# [GOALS]
**1)** Within the passage of the Zen talk on practice and verification, swap "verification" for "confirmation" and write out the stretch that opens with the words "And because we're" and closes with "we can trust.".
**2)** Carry on the transcript of the Zen talk on practice and verification from the point at which it stops.

# [SOURCE EXCERPT]
We're sitting in Zazen and we're thinking like, I can't believe that person did that to me. It's like, meanwhile that person is just like happily sitting somewhere else and they're over the thing, you know, and maybe, you know, but we're still like, holding a grudge or something. These things are so natural. It's like, you know, it's so universal. And yet we have that opportunity to see what's going on and see, like, this makes no sense. This can't be how it really is. This is this, I've made this story of these two knees arguing with each other. And also I think a good way to do it interpersonally, like in work things, It's like letting go of the ideas of how we think things should be done. And part of how a place like Tassajara or a Zen monastery is set up is that there's all these positions, right?

[19:14]

Sometimes we don't like the positions that we get or that other people get or any of that. It looks like there's a hierarchy and stuff like that. Luckily, the whole thing keeps changing all the time. So people who really do like it eventually get torn away from their position too. But it's a great thing to practice with because it's just something we make up and it has the advantage of each position gets to fully accept their position and let go of their thoughts of wishing they had a different one. And this could be like every day. It could be like a position job for the whole summer or it could just be like... You know, can you cut this bowl of carrots now? That's kind of a position that you might say, well, couldn't I be, like, cutting cucumbers or something? They're not as hard as the carrots. There's just little thoughts like that, you know, and it's just like, and somebody, and why are they, who are they to tell me to cut the carrots, you know?

[20:19]

And of course, we have all kinds of opinions on how they should be cut and all that. So these are all great opportunities for this, practice of the realization of the non-duality of practice and verification. Can you see how? I'd rather cut the cucumbers. So the practice is like, I will just release that wish. It so doesn't matter, right? In the long run, it really doesn't matter. even like an hour from now it's not gonna matter so just can I just let it go now maybe the bigger ones are harder but same practice always right and then there's the verification instant instant verification not even like a second later it's like they're non-dual right they're completely non-separate the verification of a little bit of how nice to release that and just cut the carrots and actually

[21:25]

Either way, I'd end up cutting the carrots and I could be resisting it or not. So it's just been a verification of a little freedom from the way I thought things should be. All this probably sounds very obvious to people, but this is the heart of our practice. This is it, right? It's a moment-to-moment thing all summer, all winter, all life. Yes. Well, because they're non-dual. If we understand how they're non-dual, that just let go for the sake of letting go, the verification is there. That's kind of part of the trick to it, too. It has to be for the sake of the practice itself. Because as soon as we set up the verification separate from it, which is the duality of practice and verification, then it's never going to work.

[22:32]

And because we're looking for the verification, which means that there's something that we're not letting go of at that time. Does that make sense? So you could say it's kind of subtle, but it's also really simple. And yeah, the slightest wish for the verification is kind of like not trusting that the verification is completely not separate from the practice. Exactly, yeah, yeah. And you could say, well, maybe you let go of one, or you're starting to let go of something, but you've grabbed onto something else when you're looking for the verification. So it's like really, yeah, no hope of reward. But Dogen did put forth this teaching, and I'm bringing up this teaching as a kind of truth that we can trust.

# [DATA SEGMENT]
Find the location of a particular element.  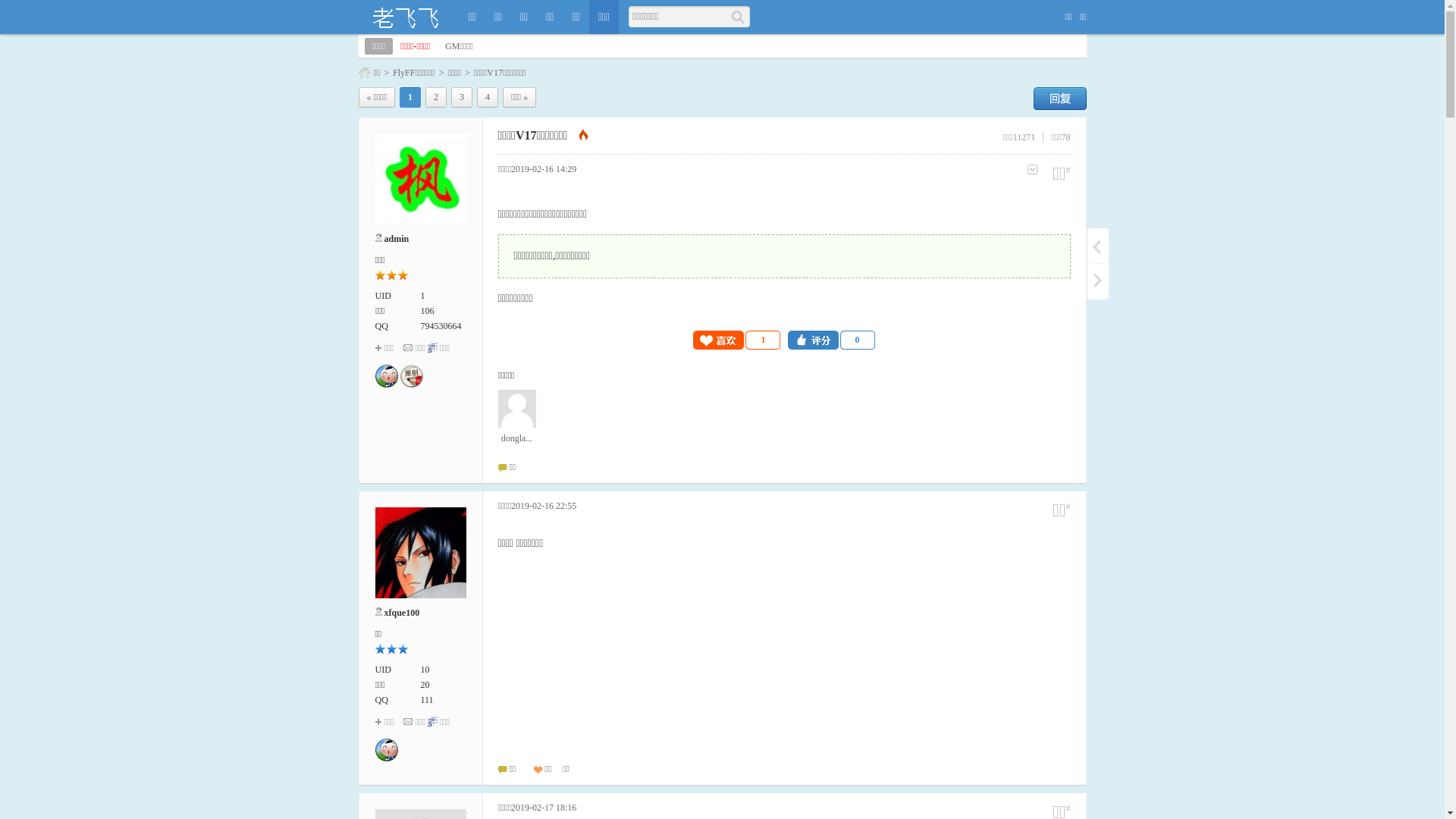

'dongla...' is located at coordinates (516, 417).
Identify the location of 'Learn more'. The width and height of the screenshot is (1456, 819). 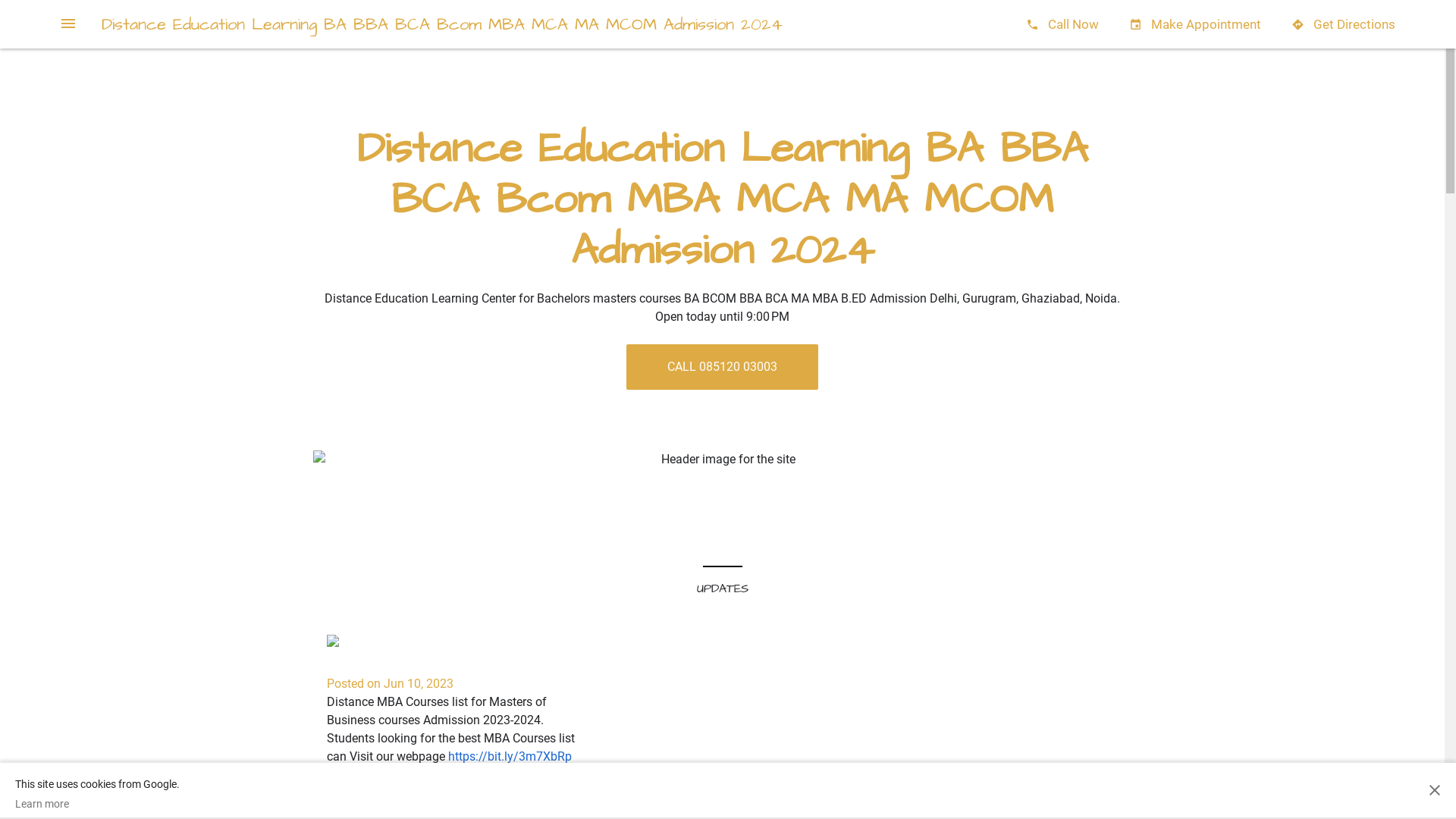
(96, 803).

# [RESULTS]
**1)**
And because we're looking for the confirmation, which means that there's something that we're not letting go of at that time. Does that make sense? So you could say it's kind of subtle, but it's also really simple. And yeah, the slightest wish for the confirmation is kind of like not trusting that the confirmation is completely not separate from the practice. Exactly, yeah, yeah. And you could say, well, maybe you let go of one, or you're starting to let go of something, but you've grabbed onto something else when you're looking for the confirmation. So it's like really, yeah, no hope of reward. But Dogen did put forth this teaching, and I'm bringing up this teaching as a kind of truth that we can trust.

**2)**
[23:42]

And if we kind of understand how it works and trust that more and more, then we don't need to do that extra step of thinking about the verification. And as soon as we make it future, it's completely abstract. There's no such thing as the future, right? There's no such thing as the future. Mm-hmm. Yeah, that's I think part of the design of a place like this is just for this very test, for this very challenge.

[25:00]

And so we could say there's two different kinds of situations. There's infinite kinds, but I could say two. One is that there's people who just come and they don't know all these like ways of doing things and forms. And even people maybe been around for a little while, but they've just forgotten or they just temporarily forgotten or just don't know. And then as we can easily see, it makes no sense to blame. It makes no sense to blame because it's just like, of course, Howard, you should have known that from the day you were born. So then we don't get worked up, but maybe then we can offer them afterwards or something. or ask the e-note to offer them the form. And then the person's job, another part of the design of such a thing, is then the person receiving the information on this new form receives it in the spirit of letting go, like, oh, thank you for that, instead of like, I feel blamed, or like, I'm always doing it wrong.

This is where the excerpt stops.